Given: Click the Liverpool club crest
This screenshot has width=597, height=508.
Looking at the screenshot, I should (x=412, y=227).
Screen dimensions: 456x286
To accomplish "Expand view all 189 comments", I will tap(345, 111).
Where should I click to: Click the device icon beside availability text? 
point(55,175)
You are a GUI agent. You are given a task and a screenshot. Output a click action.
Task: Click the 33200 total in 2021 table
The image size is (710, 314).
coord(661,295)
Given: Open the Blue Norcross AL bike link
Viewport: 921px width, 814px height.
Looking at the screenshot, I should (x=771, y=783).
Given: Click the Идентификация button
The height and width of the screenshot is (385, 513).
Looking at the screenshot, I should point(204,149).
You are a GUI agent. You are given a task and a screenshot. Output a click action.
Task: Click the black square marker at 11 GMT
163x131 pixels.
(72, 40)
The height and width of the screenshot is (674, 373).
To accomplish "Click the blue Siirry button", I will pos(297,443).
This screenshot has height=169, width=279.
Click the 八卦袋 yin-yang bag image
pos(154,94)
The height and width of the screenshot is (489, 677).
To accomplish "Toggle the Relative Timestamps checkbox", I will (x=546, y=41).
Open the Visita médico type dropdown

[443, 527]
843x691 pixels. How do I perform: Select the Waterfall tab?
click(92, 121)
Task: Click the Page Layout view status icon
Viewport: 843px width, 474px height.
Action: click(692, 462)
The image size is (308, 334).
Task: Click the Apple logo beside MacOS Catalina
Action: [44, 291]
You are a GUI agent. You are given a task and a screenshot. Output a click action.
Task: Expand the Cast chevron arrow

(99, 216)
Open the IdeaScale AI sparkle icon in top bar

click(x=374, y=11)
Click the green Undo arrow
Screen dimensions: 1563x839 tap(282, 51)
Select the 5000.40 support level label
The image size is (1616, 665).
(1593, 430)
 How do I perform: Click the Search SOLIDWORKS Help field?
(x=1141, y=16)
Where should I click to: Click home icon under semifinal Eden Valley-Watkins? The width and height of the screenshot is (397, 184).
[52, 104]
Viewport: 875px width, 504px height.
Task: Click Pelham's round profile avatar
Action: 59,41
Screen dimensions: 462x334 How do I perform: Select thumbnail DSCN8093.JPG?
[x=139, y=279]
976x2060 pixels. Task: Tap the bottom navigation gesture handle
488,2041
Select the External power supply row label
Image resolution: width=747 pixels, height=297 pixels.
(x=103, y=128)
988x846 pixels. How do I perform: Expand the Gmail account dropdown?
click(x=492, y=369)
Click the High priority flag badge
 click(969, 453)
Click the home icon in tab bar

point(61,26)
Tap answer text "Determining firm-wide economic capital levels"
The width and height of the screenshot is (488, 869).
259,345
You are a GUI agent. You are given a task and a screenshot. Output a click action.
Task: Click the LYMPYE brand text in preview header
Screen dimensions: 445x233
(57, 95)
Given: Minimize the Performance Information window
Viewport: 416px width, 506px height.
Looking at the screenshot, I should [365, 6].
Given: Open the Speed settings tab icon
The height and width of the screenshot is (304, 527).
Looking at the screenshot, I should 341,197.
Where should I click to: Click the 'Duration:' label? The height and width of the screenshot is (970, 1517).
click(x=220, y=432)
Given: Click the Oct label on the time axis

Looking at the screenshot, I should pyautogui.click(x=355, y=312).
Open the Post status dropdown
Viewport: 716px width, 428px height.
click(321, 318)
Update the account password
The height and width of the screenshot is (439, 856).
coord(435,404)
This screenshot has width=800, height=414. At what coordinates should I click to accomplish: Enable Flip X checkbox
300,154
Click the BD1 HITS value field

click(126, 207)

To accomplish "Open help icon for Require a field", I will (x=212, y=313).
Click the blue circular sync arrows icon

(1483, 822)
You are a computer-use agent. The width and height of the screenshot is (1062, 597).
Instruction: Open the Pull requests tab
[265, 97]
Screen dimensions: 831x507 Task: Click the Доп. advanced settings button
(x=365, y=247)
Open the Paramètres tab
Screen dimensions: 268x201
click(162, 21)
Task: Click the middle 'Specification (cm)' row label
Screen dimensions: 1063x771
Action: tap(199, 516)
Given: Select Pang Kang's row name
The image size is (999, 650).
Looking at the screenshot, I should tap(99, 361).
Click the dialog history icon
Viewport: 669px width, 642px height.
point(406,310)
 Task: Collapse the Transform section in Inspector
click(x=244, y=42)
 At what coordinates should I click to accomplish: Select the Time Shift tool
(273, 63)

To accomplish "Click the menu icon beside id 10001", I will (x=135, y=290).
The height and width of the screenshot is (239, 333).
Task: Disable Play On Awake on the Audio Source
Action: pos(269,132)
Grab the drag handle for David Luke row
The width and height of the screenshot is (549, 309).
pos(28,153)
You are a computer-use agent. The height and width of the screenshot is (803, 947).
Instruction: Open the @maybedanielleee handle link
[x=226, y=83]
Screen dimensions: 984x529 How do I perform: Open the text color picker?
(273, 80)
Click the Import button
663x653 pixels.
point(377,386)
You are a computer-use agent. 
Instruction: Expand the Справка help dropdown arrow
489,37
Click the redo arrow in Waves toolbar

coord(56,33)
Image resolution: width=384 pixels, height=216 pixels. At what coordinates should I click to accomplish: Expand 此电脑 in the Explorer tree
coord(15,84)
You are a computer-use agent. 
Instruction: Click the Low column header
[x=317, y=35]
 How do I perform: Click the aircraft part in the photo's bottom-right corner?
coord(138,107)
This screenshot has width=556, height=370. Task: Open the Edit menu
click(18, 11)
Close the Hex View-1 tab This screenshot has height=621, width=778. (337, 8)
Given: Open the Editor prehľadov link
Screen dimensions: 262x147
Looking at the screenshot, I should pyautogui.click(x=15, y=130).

+++

What to work on => Copy out every line in the rows above that contains the string "Where". Case counts.

Reply to the task =>
Where should I click to: Click the device icon beside availability text? 
Where should I click to: Click home icon under semifinal Eden Valley-Watkins? The width and height of the screenshot is (397, 184).
Where should I click to: Click the 'Duration:' label? The height and width of the screenshot is (970, 1517).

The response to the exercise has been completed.